À letra, José Leite Pereira, Director, in Jornal de Notícias
Os políticos não gostam de falar de fome nem de ser confrontados com os números da pobreza. Mesmo quando esses números marcam uma evolução positiva, há sempre um enorme desconforto em lidar com eles, porque no fundo traduzem a incapacidade das políticas em resolver os problemas mais prementes. Ainda há dias, no Parlamento, Sócrates fez um esgar de desagrado quando o confrontaram com situações de fome existentes no país.

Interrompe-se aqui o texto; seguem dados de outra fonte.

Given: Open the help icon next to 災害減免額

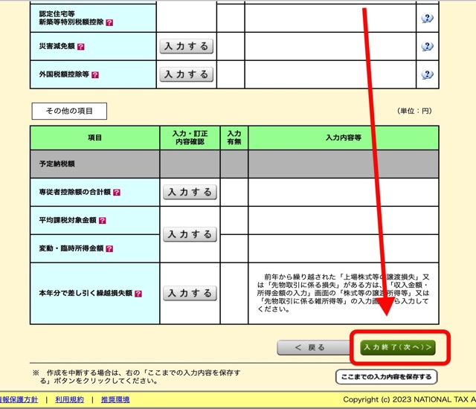Looking at the screenshot, I should click(81, 47).
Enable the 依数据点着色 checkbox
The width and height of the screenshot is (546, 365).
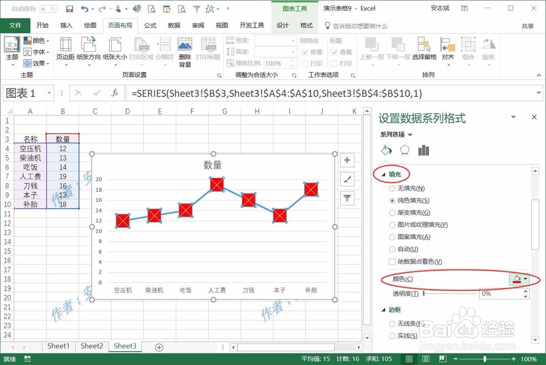coord(392,261)
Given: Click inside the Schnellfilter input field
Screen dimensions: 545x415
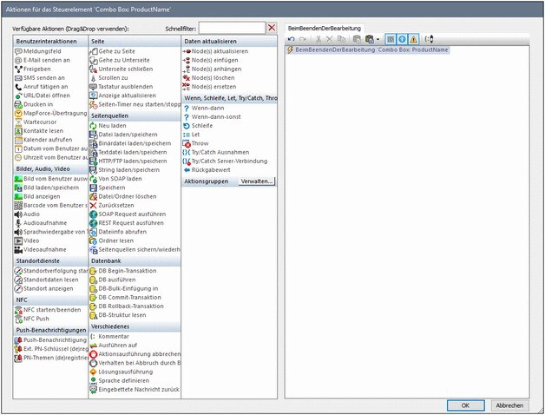Looking at the screenshot, I should [231, 29].
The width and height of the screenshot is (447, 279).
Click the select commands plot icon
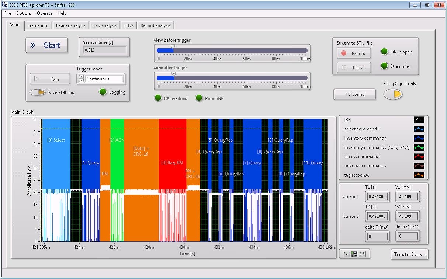coord(419,129)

Independentemente dos culpados - e encontrá- los-emos, embora com grau de responsabilidade diversa, em todos os partidos que passaram pelo Governo ou tenham assento parlamentar-, o facto é que há fome em Portugal. Não sei se se poderá avançar com números tão pesados como os que ontem referia o bloquista Teixeira Lopes 400 mil pessoas em Portugal. Sendo certo que nesta matéria vale mais pecar pelo excesso, também é preciso contar com o facto de os políticos da Oposição terem tendência a carregar mais os números.
Mas o que não engana é um relatório como o que ontem foi divulgado pela União Europeia. Confirma o que está à vista sobre a enorme desigualdade na distribuição de rendimentos em Portugal. E, além de confirmar, dá a medida certa na UE, somos o país onde a desigualdade é maior. O coeficiente de repartição de rendimentos é mesmo superior ao dos EUA, onde, como se sabe, os contrastes são medonhos.
Sobre estes números, deve o nosso Governo meditar. Mas os políticos populistas da Oposição também. Os mesmos populistas que teimam em pedir um alívio na carga fiscal sobre os combustíveis deveriam exigir, antes disso, claras medidas sociais que se repercutissem na distribuição de rendimentos.
A crise alimentar, gerada a par ou catapultada pela crise petrolífera, está a afectar de forma clara a nossa classe média. É um facto. Há uma outra crise, num outro patamar, onde o problema não é de perda de regalias, mas simplesmente de fome.
A crise da classe média dá e tira votos. A crise do outro patamar, infelizmente, é mais silenciosa. Se não fosse assim, se ela ganhasse algum poder reivindicativo, possivelmente as desigualdades não seriam tão notórias.